If Not Twitter, then What?

Is Christian discourse beholden to technologies that undermine it?

One of the more common responses to criticism of Internet culture or social media technology is to point to the democratizing power of the web as an indisputable social good. Sometimes this point is made personally (“Without Twitter I would not have the platform I have today”) and other times it’s made generally (“YouTube has given marginalized groups a voice”). On their faces these statements are absolutely true, and no amount of angst over the Internet’s effects on our minds or relationships can make them untrue. The Internet has built good things for people who might otherwise have never been able to build them, and this dynamic holds true for a wide array of diverse identities and viewpoints.

So far so good. But then many times the conversation stops, and the expectation is that the tech critic will either a) admit his concerns about the technology are dwarfed by its benefits, or b) admit that he loves protecting his own online turf so much that he doesn’t care about who the Internet has platformed. The democratization of the Internet is considered an unbeatable rationale for it, one that no compassionate or even tolerant person would ever belittle or ignore. Obviously, I think the situation is way more complex than that.

The Internet can be, and probably is, the most radically democratizing technology in the history of mankind, but this should be considered an accidental property of the Internet, not an essential one. The fact that people whom major newspapers and magazines would never think to profile or platform can find big audiences and achieve real “representation” online is a real truth, but there’s nothing inherent about the Web that makes that reality inevitable. When other mass media technologies were invented, like radio and TV, similar hopes were expressed for them too. Now the Internet does this far more efficiently than those technologies, but the end effect is largely the same. The democratizing power of television has climaxed in something called “public access” TV, which you probably fly right past every time you are channel surfing as you briefly cringe at its poor quality and clueless on-screen personalities. What everyone turns to TV for is top quality entertainment produced by an exceptionally small number of elite corporations.

That’s more or less where the Web is headed too. Facebook is still the best example of how money and influence motivate social networks into becoming media platforms, and media platforms are the Internet’s version of NBC and CBS. People have been sounding the alarm for years about the gatekeeping power Google has over most people’s experience of the Web, and the lack of any meaningful legislative or even cultural resistance to it shows how comfortable we are with corporations having near-total control over technology.

Any consideration of the web’s power for creating more platforms and leveling the playing field needs to take into consideration the fact that as the web becomes more ambient, it will eventually stop doing this. The web’s omnipresence in daily life necessitates the intervention of large, elite companies and wealthy, powerful technocrats to successfully mediate it.

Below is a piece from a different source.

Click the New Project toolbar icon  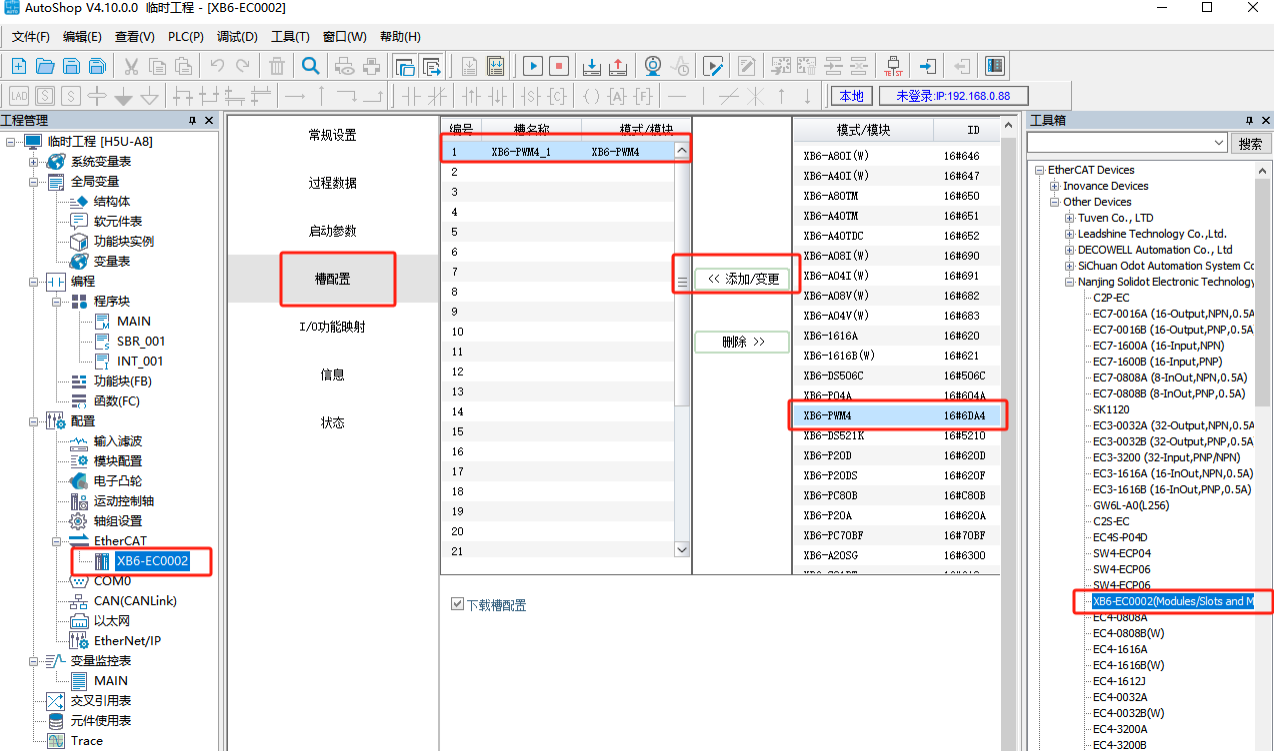[x=18, y=66]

Of course, this objection doesn’t really mean anything if by the “democratizing power of the Internet” you really mean “the ability for someone like me to start a blog/YouTube channel/podcast.” In that instance, the dominance of the Web by a few conglomerates is irrelevant; what matters is the multiplication of personalities online, getting more and more people to talk and teach and learn via the Internet so that virtually any person who wants to can be a click away from any other person who wants to. My hunch is that the meaningful divide nowadays is between people who think that reality represents a viable future for civilization, and people who don’t. It’s not luddites vs. normal people, like one of those old patronizing Apple commercials. It’s a question of what the internet fundamentally is, what human nature and flourishing fundamentally are, and whether those categories pose conflicts. I think they do, and I think there are many, many clues that will tell us this if we listen.

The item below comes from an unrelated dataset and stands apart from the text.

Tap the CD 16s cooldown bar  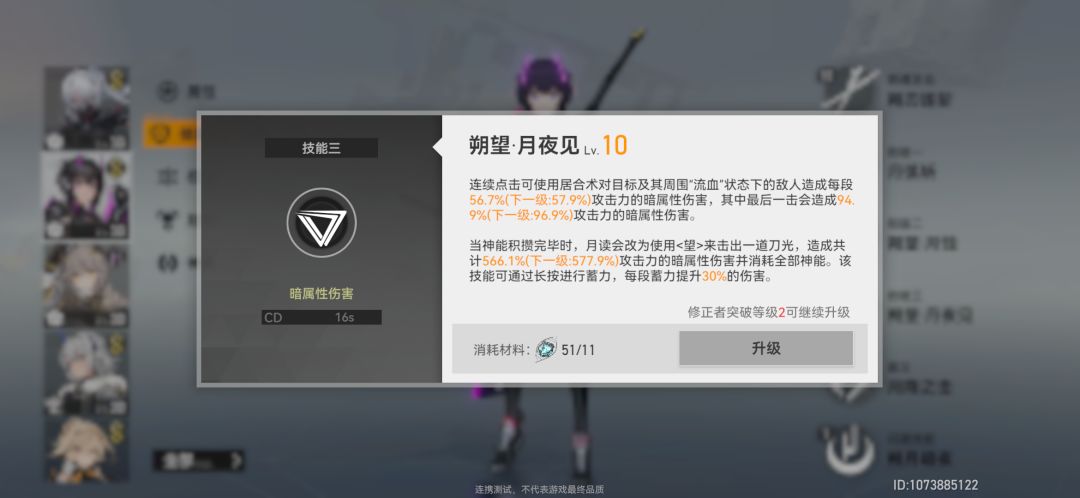click(322, 318)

The fact that evangelicals by and large are not players in this conversation is disappointing to me. Perhaps we feel like we are still fighting full-time just to block porn on our devices, so a philosophical consideration of the Web’s place in our lives is an intellectual pastime we can’t afford right now. Perhaps there’s so much Christian content online—sermons, articles, digital versions of the Bible—that thinking critically about the inherent value of the Web just doesn’t seem intuitive. Or perhaps we still just want above all not to be thought of as backward fundies.

Whatever the situation, gospel-centered Christians need to see just how crucial this topic could be. At the outset of the pandemic, I was hopeful that being locked in our homes with our computers would make us less tolerant of living life via the Web. I don’t think this happened; rather, COVID-19 lockdowns seem to have made offline life all the more difficult for many people. I hear from pastors who are officially skeptical that some people will ever come back. Loneliness has accelerated; the pandemic’s rearrangement of American lives cannot be overstated. Within this context, the Web offers not just existential illusions that mimic analog community, but theological claims that reflect the Internet’s disembodied, distracted, and personality-centered ethos. To be shut up at home is no longer to miss spiritual formation; it’s to experience it at the feet of a machine.

If not life via the web, then what? What would Christian discourse look like if it were not tied so closely to technologies that subtly undermine core convictions? What would we do if we didn’t have YouTube, what we would talk about if we didn’t scroll Twitter, what would we know about each other if we didn’t check Instagram? And more to the point of this post, what would we do to be seen if we didn’t need all of this? Those are the questions Christians can answer better than anyone else in modern life. Isn’t it time we started to try?